• Your instructions: Output the entries below, from the line containing "Describe the element" through the end of the entries, as a Markdown table with columns "Row" and "Line". Skip blank lines and leave the pictures out.

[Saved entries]
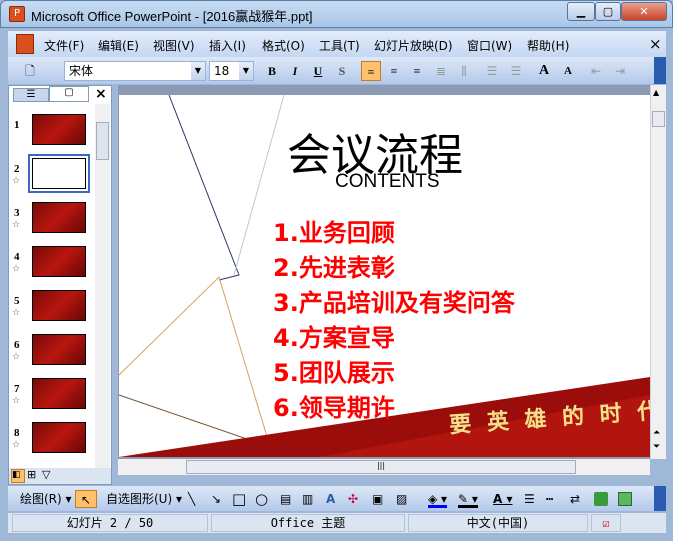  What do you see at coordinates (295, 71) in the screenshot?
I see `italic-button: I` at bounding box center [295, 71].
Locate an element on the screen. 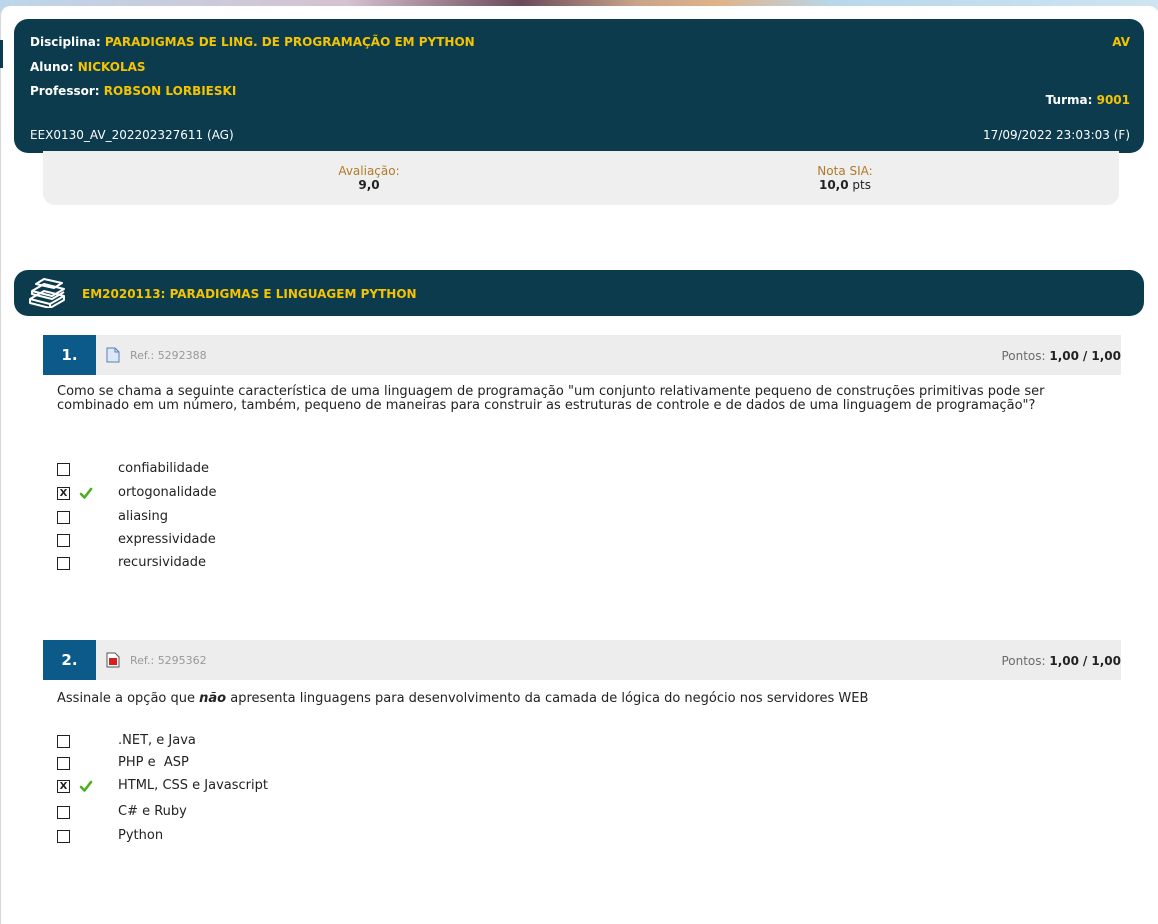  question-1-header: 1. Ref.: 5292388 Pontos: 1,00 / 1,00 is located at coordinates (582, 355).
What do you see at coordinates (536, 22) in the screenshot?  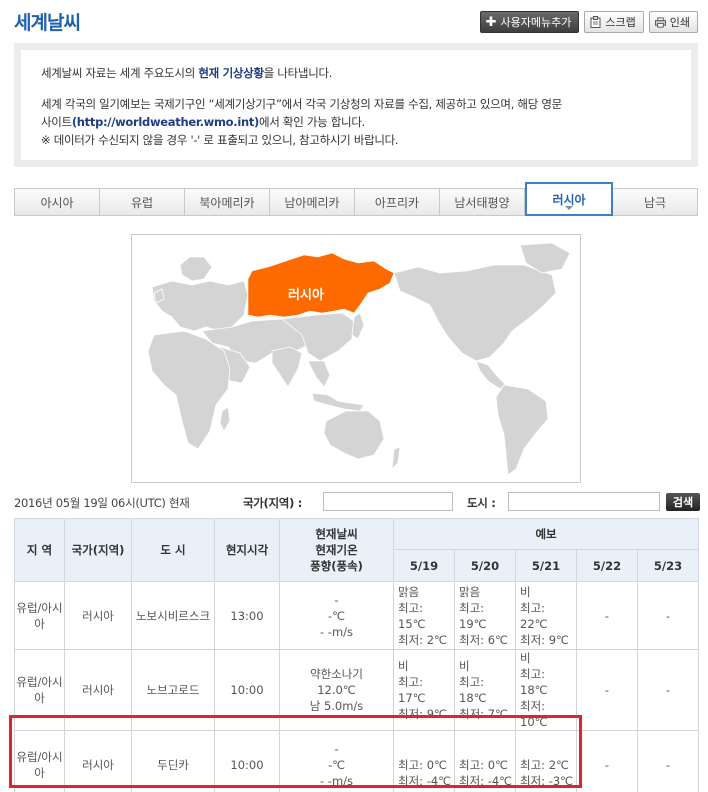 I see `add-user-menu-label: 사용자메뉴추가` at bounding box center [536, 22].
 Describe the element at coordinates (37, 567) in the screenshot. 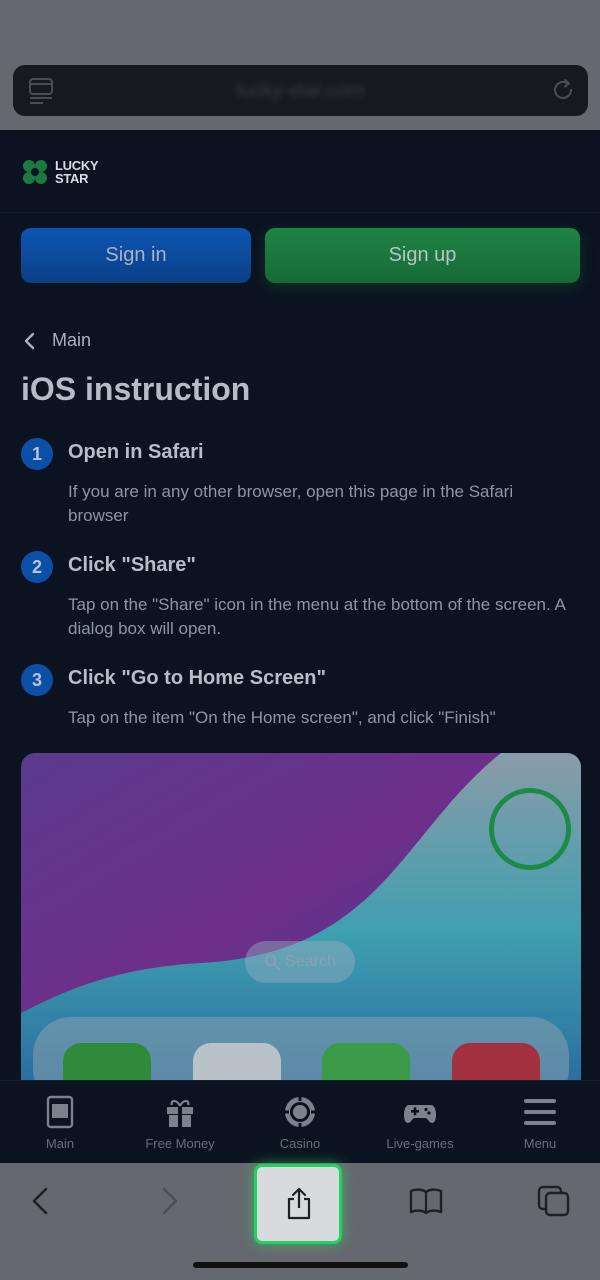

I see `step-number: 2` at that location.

• Task output:
| Row | Line |
|---|---|
| 1 |  Describe the element at coordinates (37, 567) in the screenshot.  |
| 2 | I see `step-number: 2` at that location. |